6.2 Downstream SAM Outcomes
With accurate classification:
- License‑included workloads were excluded from entitlement checks
- BYOL workloads were correctly tracked
- False compliance signals were reduced
- Audit confidence improved
- Security and Compliance
Only read‑only AWS describe permissions were required. No agents, workload changes, or credential escalation were introduced.
- Business Outcomes
Organizations realized:
- Improved accuracy across both BYOL and license‑included workloads
- Reduced manual intervention in SAM
- Stronger audit posture
- Better cross‑team alignment
- Platform Evolution Update (January 2026)
In January 2026, ServiceNow enhanced the Discovery and Service Mapping patterns plugins with native OOTB support for license‑included and BYOL classification using instance-level metadata. This reduced dependency on AMI metadata and closely aligned with the instance‑centric design described in this paper.

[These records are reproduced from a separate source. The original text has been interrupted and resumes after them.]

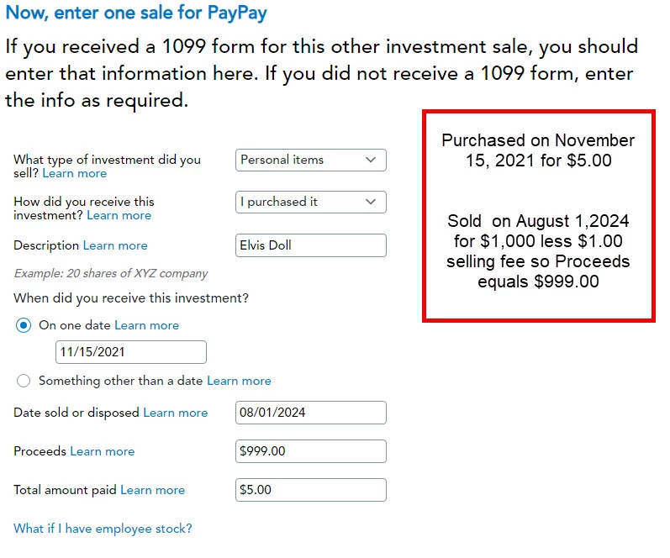Click the Date sold field showing 08/01/2024
Screen dimensions: 670x558
[311, 413]
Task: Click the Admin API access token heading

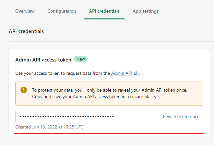Action: pos(43,60)
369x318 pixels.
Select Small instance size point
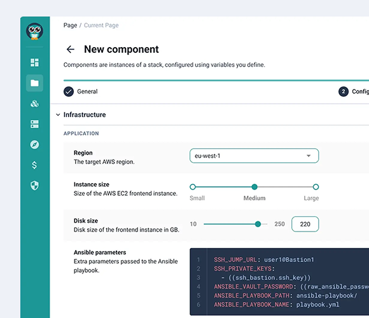193,187

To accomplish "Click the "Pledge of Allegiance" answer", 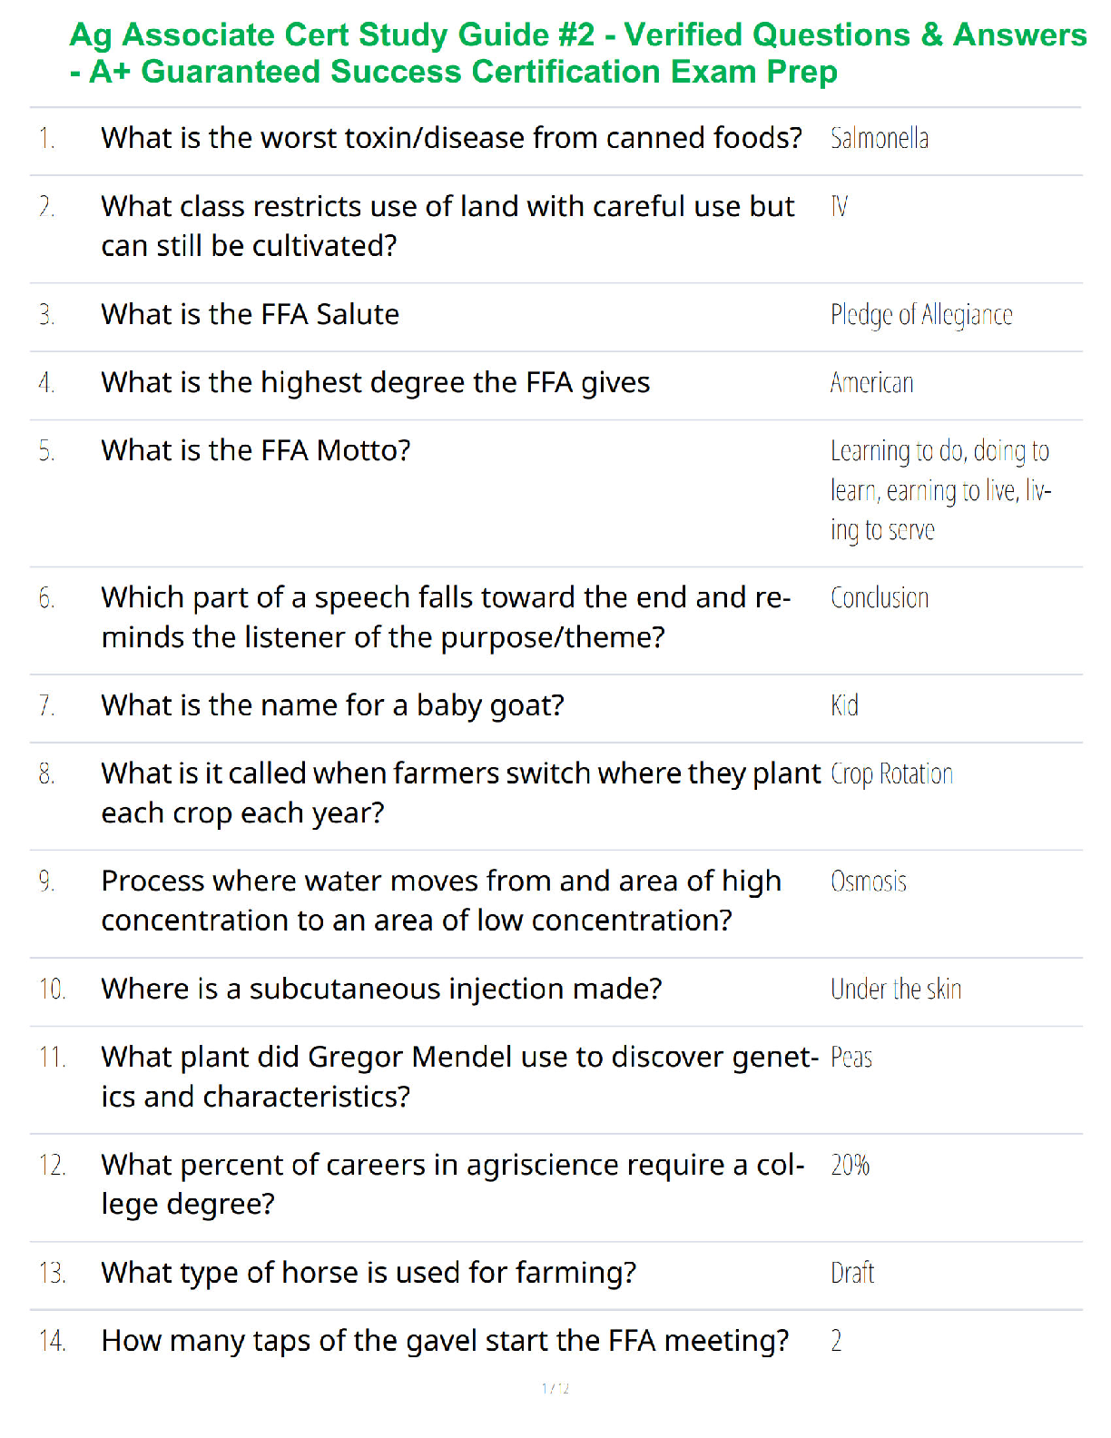I will pyautogui.click(x=921, y=315).
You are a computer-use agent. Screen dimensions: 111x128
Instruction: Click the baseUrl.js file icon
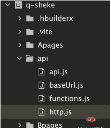pos(41,85)
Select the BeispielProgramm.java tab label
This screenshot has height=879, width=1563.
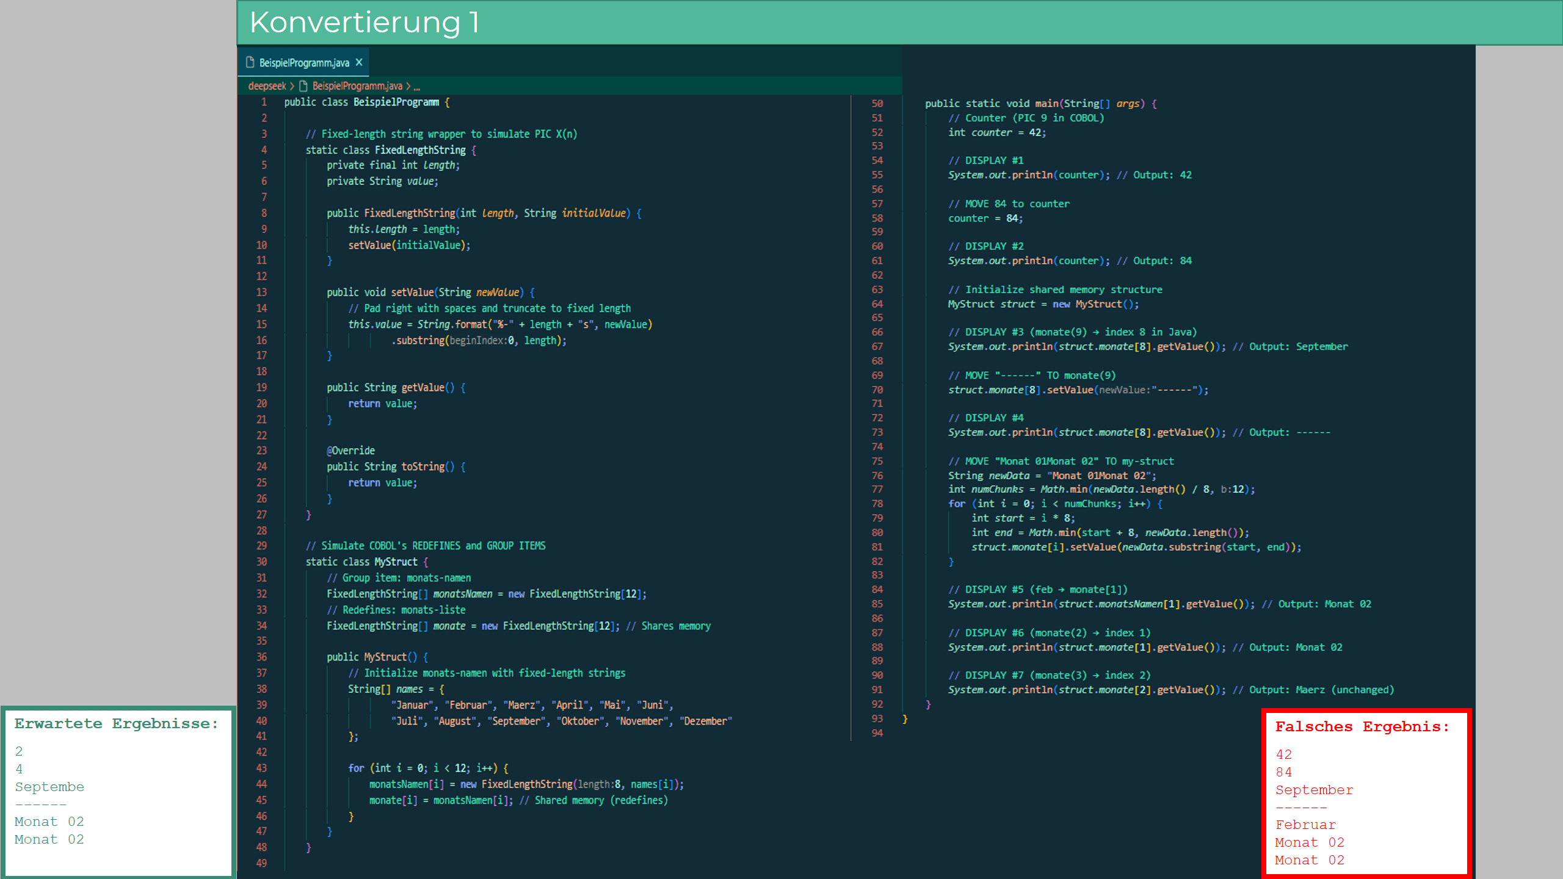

The update was released prior to production deployment but was not identified or documented at the time of implementation. Its introduction underscores the importance of regularly reassessing custom discovery logic as platform capabilities evolve.
- Conclusion
Accurate license classification in AWS requires clear differentiation between BYOL and license‑included workloads. While earlier platform limitations necessitated extension, ServiceNow’s continued evolution toward instance‑based discovery significantly strengthens native support for this requirement.
The experience outlined here highlights the importance of designing upgrade‑safe solutions while remaining responsive to platform advancements. By revisiting custom logic as native capabilities mature, organizations can maintain accurate, sustainable cloud license governance over time.